Tarnung bei Tieren

Tiertarnung bei Tieren

Camouflage von Tieren: Camouflage von Tieren Die" Tricks" der Tarnung und Täuschung sollen andere Wesen irreführen und ihr eigenes Leben absichern. Es gibt viele versteckte Tierarten, darunter auch solche, die sich zum Beispiel im Strand vergraben. Wieder andere Tierchen "verkleiden" sich, um anderen Tieren vorzuspielen. Manche Tierarten, vor allem der Schmetterling, haben einen Blick auf ihren eigenen Leib, um dem Feind den Anschein zu vermitteln, es handele sich um ein viel größeres Wesen.

Die Tarnung erfolgt in verschiedenen Varianten: Farben: Sie passt sich in Gestalt und Farbgebung ihrer Umbebung an. Diese haben eine ganz spezielle Tarnungstarnung, die auch für die Jäger sehr nutzlich ist. Diese können innerhalb kürzester Zeit die Farbgebung ihrer Umwelt übernehmen. Auch die Polarfüchse sind optimal an ihre Umwelt angepasst:

Aber auch einige uns besonders auffallend erscheinende Tierarten, wie die südamerikanische Ara-Papageien, sind in Wirklichkeit getarnt. Eine gebräuchliche Tarnung ist die sogenannte Tarnung (Somatolyse). In der Regel geschieht die Adaption an die Strukturen und Farbgebung der Umwelt durch Muster- oder Tarnung. Sogar große Tierarten wie z. B. das Zebra und der Löwe verwischen sich mit den farbenfrohen Savannen.

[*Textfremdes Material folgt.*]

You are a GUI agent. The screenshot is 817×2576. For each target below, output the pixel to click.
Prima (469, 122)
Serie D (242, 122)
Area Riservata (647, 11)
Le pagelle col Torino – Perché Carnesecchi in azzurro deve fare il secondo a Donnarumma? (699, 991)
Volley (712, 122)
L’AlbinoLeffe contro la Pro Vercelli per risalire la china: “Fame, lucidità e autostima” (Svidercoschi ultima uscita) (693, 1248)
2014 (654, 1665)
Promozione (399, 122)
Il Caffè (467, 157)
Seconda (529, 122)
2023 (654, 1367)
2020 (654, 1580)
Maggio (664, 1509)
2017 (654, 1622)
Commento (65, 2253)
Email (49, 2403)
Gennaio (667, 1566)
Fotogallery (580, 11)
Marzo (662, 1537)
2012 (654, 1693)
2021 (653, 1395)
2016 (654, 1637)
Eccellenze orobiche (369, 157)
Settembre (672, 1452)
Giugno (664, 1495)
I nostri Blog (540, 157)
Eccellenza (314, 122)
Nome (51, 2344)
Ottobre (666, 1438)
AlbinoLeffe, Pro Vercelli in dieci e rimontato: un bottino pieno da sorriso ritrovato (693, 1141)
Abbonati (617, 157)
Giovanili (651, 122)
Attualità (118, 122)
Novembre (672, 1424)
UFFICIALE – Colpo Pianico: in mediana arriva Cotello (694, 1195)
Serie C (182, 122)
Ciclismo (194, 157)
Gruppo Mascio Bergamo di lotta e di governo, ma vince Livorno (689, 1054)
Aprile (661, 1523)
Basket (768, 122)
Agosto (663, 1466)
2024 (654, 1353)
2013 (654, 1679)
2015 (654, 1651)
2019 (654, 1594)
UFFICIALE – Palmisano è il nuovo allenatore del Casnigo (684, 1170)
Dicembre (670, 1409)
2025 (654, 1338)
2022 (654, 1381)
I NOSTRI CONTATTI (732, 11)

Gegenbeschattung: Auch der Pinguin tarnt sich mit seinem schwarz-weißen "Frack": Für seine Naturfeinde ist sein weißer Leib von oben kaum zu sehen und der weiße Boden ragt kaum vom schwarzen Boden ab. Mimesis: Während unter somatolytischen Bedingungen alle FÃ?lle erfasst werden sollen, die auf ein unsichtbares - Werden abzielen, verbleiben bei der Mimesis nur gut sichtbare, können aber aufgrund von Körperfarbgebung und Konstitution mit Sachen aus ihrer Umwelt vermischt werden.

In Bezug auf ihre Körperfarben können sie während der Mimesis die Natur nachahmen, aber im Gegensatz zu Farbänderungen ist ihre Farbe permanent. Diese Mimesis ist besonders verbreitet bei Invertebraten. In der Regel imitieren sie leblose Gegenstände in ihrer Nähe, wie z. B. Stein chen, Blättern oder Ästen. Andere Exemplare der Mimesis sind verschiedene Typen von Krebsspinnen, die wie Überreste toter Gewächse wirken und regungslos abwarten, bis sich ihnen z.B. eine Wespe oder eine Blume ausreichend nahe gekommen ist - um sie dann schnell anzugreifen und zu bepacken.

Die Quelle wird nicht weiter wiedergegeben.